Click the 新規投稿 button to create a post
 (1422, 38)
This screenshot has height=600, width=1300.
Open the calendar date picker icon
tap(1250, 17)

----

GOAL OF THE EXERCISE - Please repeat the listing above in full and exactly.

ANSWER TO THE PROBLEM -
Click the 新規投稿 button to create a post
 (1422, 38)
This screenshot has height=600, width=1300.
Open the calendar date picker icon
tap(1250, 17)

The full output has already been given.